Device sales have returned to a typical
cadence in 2023, reflecting a
significant improvement over the prior
year, which was negatively impacted by
supply chain disruptions.
Commercial IoT
equipment sales revenue increased more
than 100% from the prior year's quarter
for the third consecutive quarter. We
expect this trend to continue as our
sales pipeline remains active.
SPOT equipment
revenue increased 50% from the prior
year's quarter as retailers placed
orders ahead of our strongest selling
season.
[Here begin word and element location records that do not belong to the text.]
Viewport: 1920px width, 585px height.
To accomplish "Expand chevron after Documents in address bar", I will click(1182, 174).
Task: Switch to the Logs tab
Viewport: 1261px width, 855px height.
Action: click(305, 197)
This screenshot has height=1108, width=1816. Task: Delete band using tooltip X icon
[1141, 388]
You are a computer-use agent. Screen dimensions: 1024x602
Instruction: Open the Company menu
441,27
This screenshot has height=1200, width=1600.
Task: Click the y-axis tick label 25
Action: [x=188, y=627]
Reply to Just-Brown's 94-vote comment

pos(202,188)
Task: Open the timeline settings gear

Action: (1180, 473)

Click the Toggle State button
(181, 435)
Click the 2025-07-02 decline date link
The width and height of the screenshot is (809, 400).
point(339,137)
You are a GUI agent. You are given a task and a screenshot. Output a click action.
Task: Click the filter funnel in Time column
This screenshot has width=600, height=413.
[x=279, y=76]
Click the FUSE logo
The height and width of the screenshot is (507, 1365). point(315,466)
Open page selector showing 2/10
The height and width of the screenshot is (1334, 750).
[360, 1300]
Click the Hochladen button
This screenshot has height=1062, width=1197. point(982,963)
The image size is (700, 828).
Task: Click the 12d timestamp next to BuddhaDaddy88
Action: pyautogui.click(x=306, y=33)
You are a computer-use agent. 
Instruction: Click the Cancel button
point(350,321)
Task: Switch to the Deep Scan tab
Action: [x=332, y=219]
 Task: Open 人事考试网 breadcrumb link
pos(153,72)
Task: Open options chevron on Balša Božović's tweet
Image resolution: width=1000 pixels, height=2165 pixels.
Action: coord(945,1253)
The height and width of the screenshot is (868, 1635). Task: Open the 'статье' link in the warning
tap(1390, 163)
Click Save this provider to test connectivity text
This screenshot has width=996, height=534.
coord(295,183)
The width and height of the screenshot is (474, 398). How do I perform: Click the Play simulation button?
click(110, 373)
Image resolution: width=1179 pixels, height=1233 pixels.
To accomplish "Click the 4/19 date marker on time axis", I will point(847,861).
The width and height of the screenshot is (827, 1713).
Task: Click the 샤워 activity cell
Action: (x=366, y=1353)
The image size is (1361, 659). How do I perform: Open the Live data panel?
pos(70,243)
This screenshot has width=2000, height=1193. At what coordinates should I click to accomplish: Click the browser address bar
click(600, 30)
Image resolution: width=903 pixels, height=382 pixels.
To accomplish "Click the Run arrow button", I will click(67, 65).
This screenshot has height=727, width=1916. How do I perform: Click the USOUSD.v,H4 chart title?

We expect equipment sales to
continue to increase as we move through
2023 as all SPOT products are being
manufactured in the ordinary course of
business.
Income (Loss) from
Operations
Income from
operations was $2.6 million during the
second quarter of 2023, compared to loss
from operations of $11.4 million during
the second quarter of 2022. Higher
revenue (discussed above) was offset
partially by an increase in operating
expenses.
Cost of services
was higher due primarily to expenses
associated with new gateway sites as we
expanded and upgraded our global ground
network to support wholesale capacity
services. A significant portion of these
costs are reimbursed to us in connection
with our Service Agreements, and this
consideration is recognized as revenue.
Higher information technology and
software maintenance costs associated
with enhanced cyber and physical
security and our recently launched ERP
platform also contributed to the
increase in costs quarter over quarter.
The increase in
cost of subscriber equipment sales is in
line with the increase in equipment
revenue; margin percentages were down
slightly due to the mix of products sold
in each respective quarter.
Management, general
and administrative costs (MG&A) costs
were higher during the second quarter of
2023 due primarily to stock-based
compensation costs incurred from
performance-based grants over the past
twelve months. Higher legal and
professional fees also increased during
the second quarter of 2023 due to
various efforts, including increased
regulatory work, government relations
and negotiations of new commercial
arrangements.
Net Income (Loss)
Net income was less
than $0.1 million for the second quarter
of 2023, compared to net loss of $26.8
million for the second quarter of 2022.
This variance was due primarily to an
improvement in operating income
(discussed above), coupled with lower
interest expense and a favorable
fluctuation in foreign currency gains
(losses). Interest expense was lower
during the second quarter of 2023 due to
the payoff of the 2019 Facility
Agreement during the first quarter of
2023, as well as higher capitalized
interest (which reduces interest
expense) due to an increase in capital
expenditures as we complete work related
to our new satellites.
Adjusted EBITDA
Adjusted EBITDA was
$27.0 million during the second quarter
of 2023, an increase of $12.5 million or
86%, compared to the prior year's
quarter due to higher revenue offset
partially by higher operating expenses
(excluding EBITDA adjustments) for the
reasons previously discussed. Adjusted
EBITDA is a non-GAAP financial measure.
For more information on its usage and
presentation, as well as a
reconciliation to GAAP net income
(loss), refer to “Reconciliation of GAAP
Net Income (Loss) to Non-GAAP Adjusted
EBITDA”.
Liquidity
As of June 30,
2023, we held cash and cash equivalents
of $65.3 million, compared to $32.1
million as of December 31, 2022. Over
the next twelve months, our sources of
cash are also expected to include
operating cash flows generated from the
business and payments from our Partner
under the 2023 Funding Agreement. These
sources of cash will be used to pay
capital expenditures associated with the
new satellites and debt service costs.